Eines Herbsttages 2002 aber war alles anders. Die Runde diskutierte über die Entführung des Bankier-Sohnes Jakob von Metzler, den grausamen Tod des Elfjährigen. Im Mittelpunkt der Fragen einer der beiden Polizisten, der aber beteuerte, nichts über das öffentlich Bekannte hinaus zu wissen und mit dem Fall selbst aber auch gar nichts zu tun zu haben. Später, als er ging, nahm er mich kurz beiseite und fragte: "Weißt Du denn nichts? Da muss doch irgendetwas vorgefallen sein, da ist etwas nicht in Ordnung."

Ich wusste nichts, aber der Satz "Da ist etwas nicht in Ordnung" wurde zum Ohrwurm. Nicht mehr zu verdrängen, unmöglich zu vergessen.

Nichts Genaues weiß man nicht

Der Quellen gibt es viele, Verschwörungstheorien noch mehr. Besonders in dem Dorf Frankfurt, das sich so gerne Weltstadt nennt. Bösartigste Gerüchte über die Familie von Metzler machten unter der Hand die Runde. Der Anwalt des Täters brüstete sich im TV damit, er habe schon Mörder frei bekommen, von denen er genau wusste, dass sie schuldig waren. Aber bei meinem vorsichtigen Herumstochern im Heuhaufen, immer auf der Suche danach, was da "nicht in Ordnung" war, gab's kein Erfolgs-Erlebnis.
Bis ich den zweiten Polizisten aus unserer Wetterau-Runde Wochen später traf. Seine Informationen begannen mit dem Hoffnung zerstörenden Satz: "Nichts Genaues weiß man nicht". Aber immerhin: Er hatte von einem Streit der Vernehmungs-Truppe im Entführungsfall von Metzler gehört, von Vorwürfen untereinander, Beschimpfungen, Fehleinschätzungen, Eingreifen und Befehlen von "ganz oben". Genaueres nicht, nur die allgemeine Befürchtung: "Wenn das raus kommt, ist garantiert einer von uns dran. Denen da oben passiert doch nichts."

Endlich ein winziger Ansatz. Also weiter: Was war bei der Vernehmung? Wer sind die da oben?
Die zweite Frage war schnell beantwortet: Frankfurts Polizei-Vizepräsident Wolfgang Daschner war für die Vernehmungen verantwortlich. Sein Ruf: Ein herausragender Polizist, ein Fachmann allererster Güte. Sein Verruf intern: "Ein Korinthenkacker. Einer, der Untergebenen für die kleinsten Verfehlungen mit Strafe droht."
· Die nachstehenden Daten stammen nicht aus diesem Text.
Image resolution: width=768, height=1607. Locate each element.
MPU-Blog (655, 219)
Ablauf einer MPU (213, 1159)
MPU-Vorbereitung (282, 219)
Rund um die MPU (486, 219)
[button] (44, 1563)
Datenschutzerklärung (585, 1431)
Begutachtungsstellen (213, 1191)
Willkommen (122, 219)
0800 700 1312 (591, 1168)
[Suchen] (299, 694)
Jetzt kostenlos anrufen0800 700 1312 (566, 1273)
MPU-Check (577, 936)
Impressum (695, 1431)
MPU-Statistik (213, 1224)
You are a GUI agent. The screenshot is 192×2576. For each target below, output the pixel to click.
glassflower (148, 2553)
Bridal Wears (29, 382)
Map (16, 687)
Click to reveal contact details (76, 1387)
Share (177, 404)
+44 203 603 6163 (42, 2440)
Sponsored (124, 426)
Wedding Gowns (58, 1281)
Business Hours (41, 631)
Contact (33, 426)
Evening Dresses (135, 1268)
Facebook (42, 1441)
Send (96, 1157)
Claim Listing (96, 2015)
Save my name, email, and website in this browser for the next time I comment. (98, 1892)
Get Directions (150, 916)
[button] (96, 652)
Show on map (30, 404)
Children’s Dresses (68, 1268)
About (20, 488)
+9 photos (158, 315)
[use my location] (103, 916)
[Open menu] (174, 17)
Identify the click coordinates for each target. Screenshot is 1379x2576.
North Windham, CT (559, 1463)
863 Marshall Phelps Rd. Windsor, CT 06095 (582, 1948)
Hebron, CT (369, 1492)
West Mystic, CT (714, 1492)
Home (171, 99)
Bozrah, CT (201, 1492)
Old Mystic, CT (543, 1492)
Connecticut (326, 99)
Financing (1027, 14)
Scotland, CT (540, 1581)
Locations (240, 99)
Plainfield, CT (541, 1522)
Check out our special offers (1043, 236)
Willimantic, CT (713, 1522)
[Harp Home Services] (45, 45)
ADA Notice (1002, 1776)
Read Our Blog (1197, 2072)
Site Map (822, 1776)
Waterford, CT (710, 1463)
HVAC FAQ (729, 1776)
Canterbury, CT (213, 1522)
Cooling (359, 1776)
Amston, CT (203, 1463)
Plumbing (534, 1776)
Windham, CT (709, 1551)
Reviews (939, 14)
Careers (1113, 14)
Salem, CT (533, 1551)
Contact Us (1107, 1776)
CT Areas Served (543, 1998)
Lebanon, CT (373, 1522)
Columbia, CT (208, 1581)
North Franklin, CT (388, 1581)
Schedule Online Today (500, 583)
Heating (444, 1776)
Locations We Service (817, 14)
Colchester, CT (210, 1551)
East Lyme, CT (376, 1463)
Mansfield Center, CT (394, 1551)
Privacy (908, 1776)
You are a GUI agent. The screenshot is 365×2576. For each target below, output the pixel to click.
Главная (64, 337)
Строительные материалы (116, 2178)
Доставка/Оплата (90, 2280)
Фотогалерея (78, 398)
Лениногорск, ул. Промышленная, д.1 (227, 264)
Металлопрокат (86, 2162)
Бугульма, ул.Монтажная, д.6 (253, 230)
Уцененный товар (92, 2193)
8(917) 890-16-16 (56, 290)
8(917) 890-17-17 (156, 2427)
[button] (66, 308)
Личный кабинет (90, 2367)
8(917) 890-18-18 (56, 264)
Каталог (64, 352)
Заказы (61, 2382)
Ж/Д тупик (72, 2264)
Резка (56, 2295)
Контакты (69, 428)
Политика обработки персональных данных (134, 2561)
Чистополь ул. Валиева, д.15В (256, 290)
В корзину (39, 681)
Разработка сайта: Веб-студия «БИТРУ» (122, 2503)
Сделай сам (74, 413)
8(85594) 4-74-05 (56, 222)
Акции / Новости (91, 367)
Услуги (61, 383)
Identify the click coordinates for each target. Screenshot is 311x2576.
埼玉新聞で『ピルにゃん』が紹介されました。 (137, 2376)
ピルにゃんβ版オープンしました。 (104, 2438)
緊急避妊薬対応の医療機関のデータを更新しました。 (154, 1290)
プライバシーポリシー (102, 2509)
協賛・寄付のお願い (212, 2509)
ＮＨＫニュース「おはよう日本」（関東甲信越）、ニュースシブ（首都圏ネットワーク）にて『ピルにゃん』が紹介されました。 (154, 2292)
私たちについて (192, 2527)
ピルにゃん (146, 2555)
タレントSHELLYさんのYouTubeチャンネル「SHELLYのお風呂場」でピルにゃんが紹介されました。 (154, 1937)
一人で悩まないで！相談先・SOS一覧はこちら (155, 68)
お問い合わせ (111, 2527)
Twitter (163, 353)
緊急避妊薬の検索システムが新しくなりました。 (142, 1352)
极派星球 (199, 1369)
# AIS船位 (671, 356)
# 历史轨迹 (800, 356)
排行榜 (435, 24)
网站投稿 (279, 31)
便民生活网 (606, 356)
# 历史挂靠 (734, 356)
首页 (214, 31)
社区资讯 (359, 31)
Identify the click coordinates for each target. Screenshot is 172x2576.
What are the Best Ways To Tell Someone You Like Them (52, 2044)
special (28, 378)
Jetzt war ein Name da. Aber weder die offiziellen Stellen der Polizei noch die Staatsanwaltschaft konnten mit der Kombination Vorwürfe/Vernehmung/Daschner etwas anfangen. Es gab keinen Vorgang. Nach der offiziellen Anfrage bei der Polizei wusste jetzt allerdings schon eine ganze Menge Leute von der Recherche.

Ein Informant

Und es dauerte nicht lange, bis ein um Informantenschutz bittender Telefonpartner den Hinweis auf "den Kripo-Beamten" E. gab: "Der wird jetzt wohl bald büßen müssen. Obwohl er nur einen Befehl von Polizei-Vize Daschner ausführte."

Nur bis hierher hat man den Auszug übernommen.